In one paper, a team made a hypothetical case for prioritizing vaccines to individuals who could be so-called super spreaders, rather than focusing on people of specific age groups and occupations. The researchers found that by distributing to people with the greatest number of social contacts and time spent with others, whether a grocery clerk or a young social butterfly, they could significantly reduce casualties.

Preliminary findings estimated the strategy, compared to the age-based approach, could have yielded 3 million to 6 million fewer infections, 180,000 to 306,000 fewer hospitalizations and 51,000 to 62,000 fewer deaths in the United States.

In another project, the institute looked at the potential medical costs of keeping the U.S. economy open in the first wave of the pandemic. That paper used a dozen scenarios to estimate the number of people who would likely get infected and require medical attention and ventilators.

The study found over 96% of the total medical costs could be eliminated if 90% of people complied with lockdowns for 45 days or more, schools were closed and people with symptoms stayed home for two weeks. Without any mitigation, the medical costs would have been over $1 trillion, but with social-distancing alone, that loss could be reduced to $35 billion, according to the analysis.

Despite their scientific approach, the institute’s researchers know some laymen believe a hidden agenda lurks beneath their work, especially if the findings show favorable results for prolonged mask-wearing and vaccinations. Those two have become sore subjects, particularly among Americans who believe they infringe on personal freedoms.

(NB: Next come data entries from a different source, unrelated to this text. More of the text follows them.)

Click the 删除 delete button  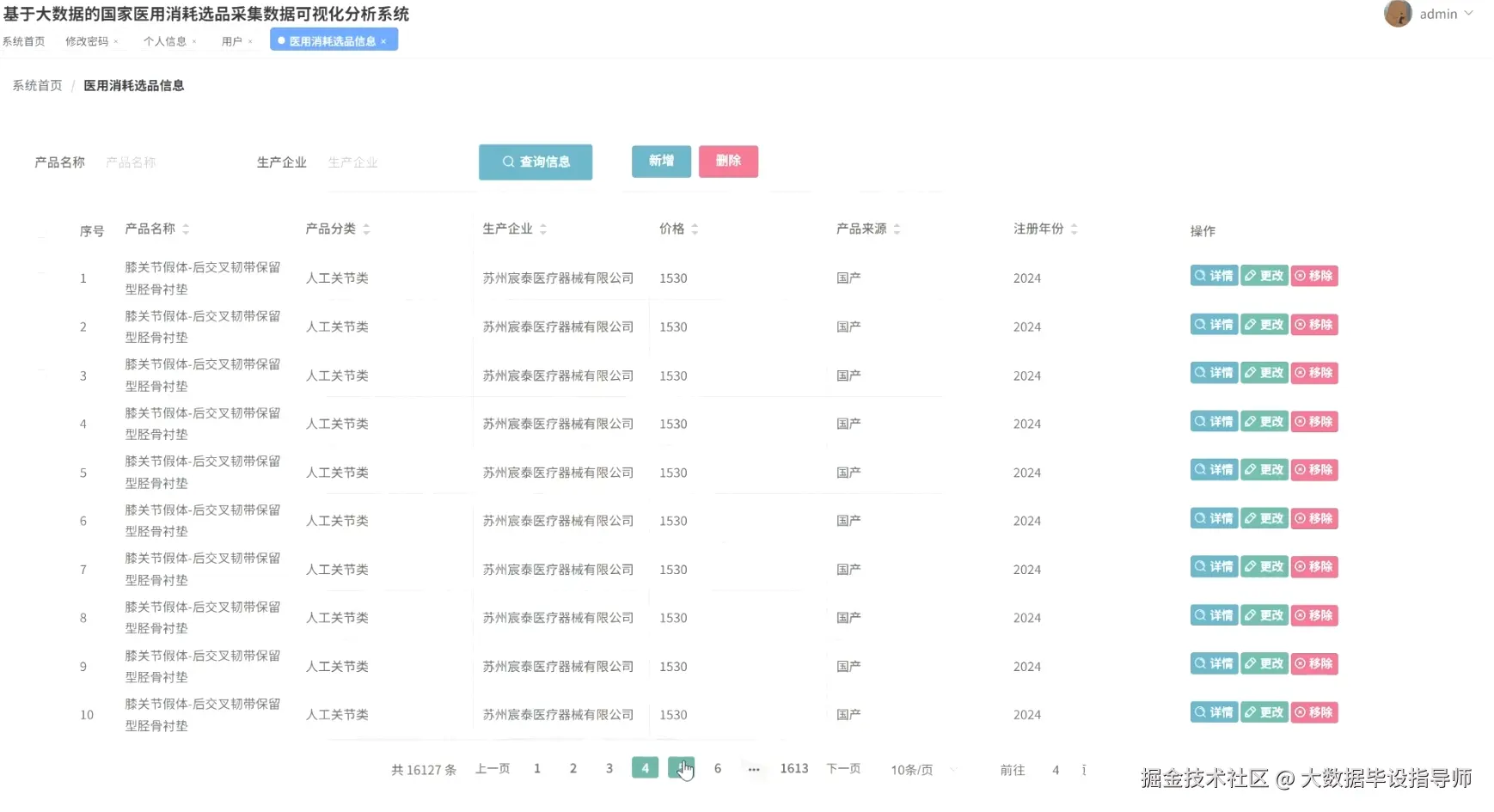[x=728, y=161]
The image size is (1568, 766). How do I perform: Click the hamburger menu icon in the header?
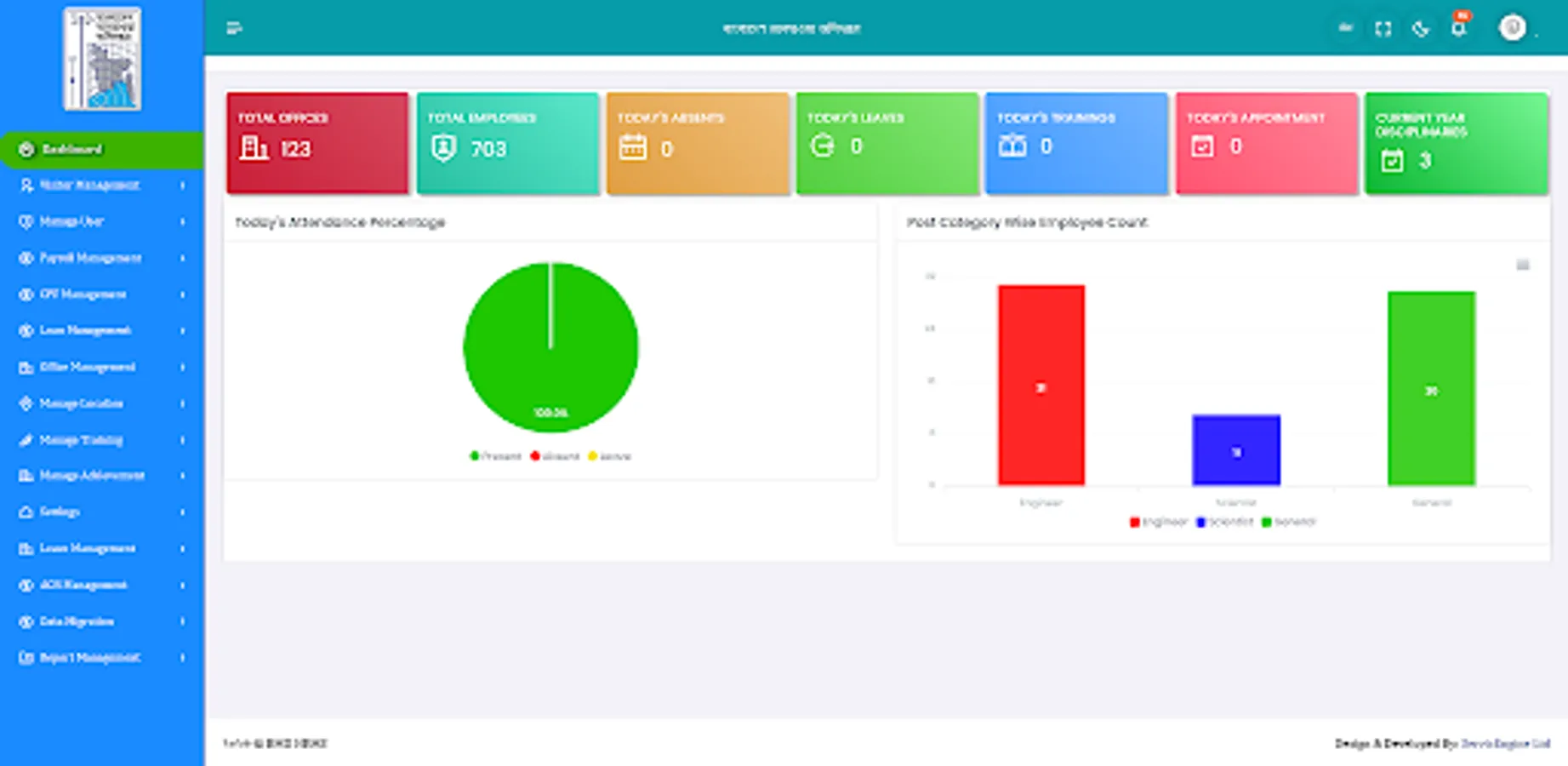(x=235, y=27)
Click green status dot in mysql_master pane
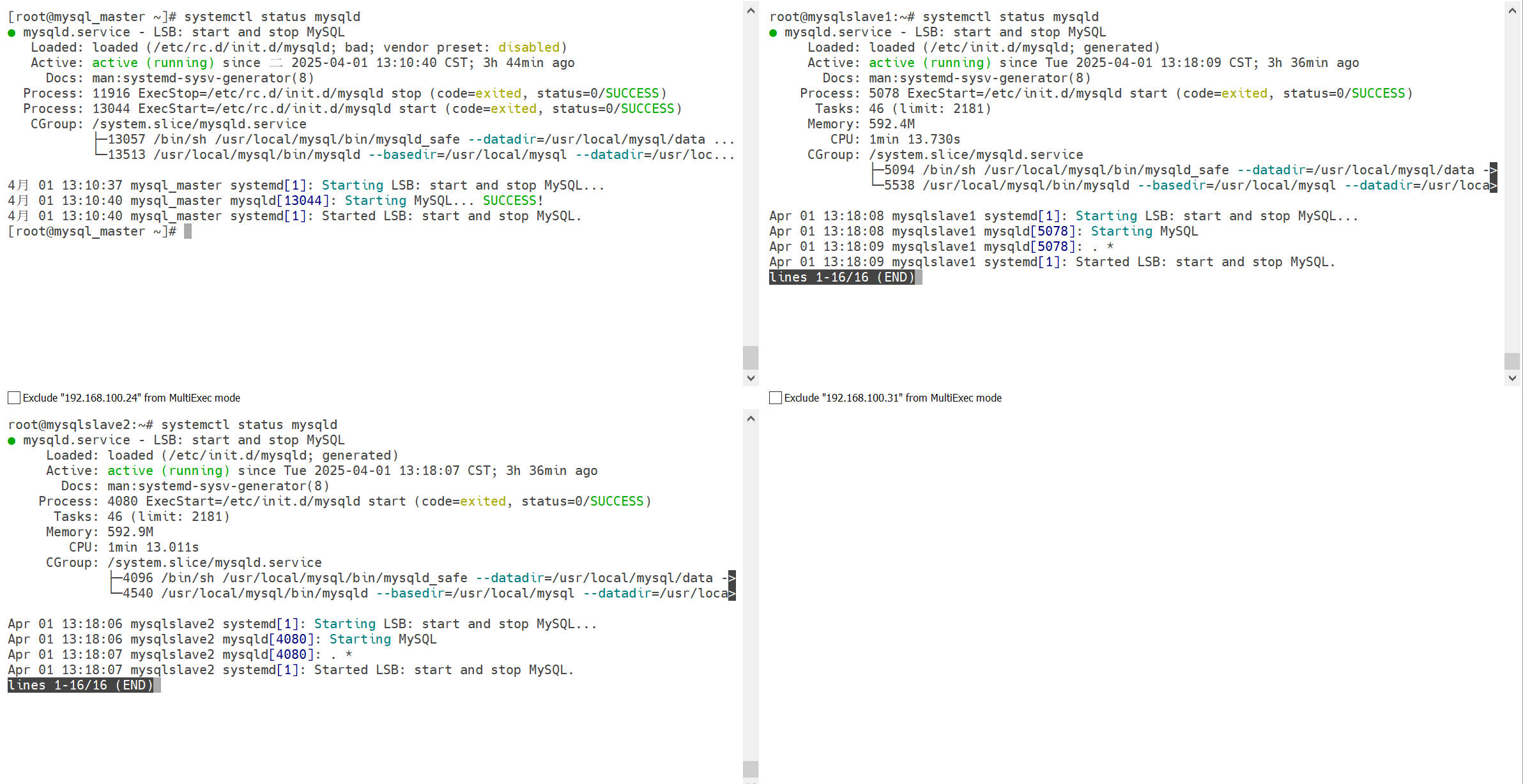The height and width of the screenshot is (784, 1523). tap(11, 33)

Eubank, a computational epidemiologist, said he wishes people would engage in a debate on public health rather than default to their partisan bases. He compares pandemic mitigation measures to when seatbelt laws were made into a requirement for states to receive highway funding.

“What does it mean to say, ‘I’m not willing to endure any minor discomfort in order that other people don’t get sick from a possible lethal disease? How does that square with other moral values that I hold?’ I think it would really help to get beyond just, ‘Oh, this party says this, and that party says that,’” he said.

“That’s more a question of the media than modelers in general, but I’ve been missing that debate over the last year.”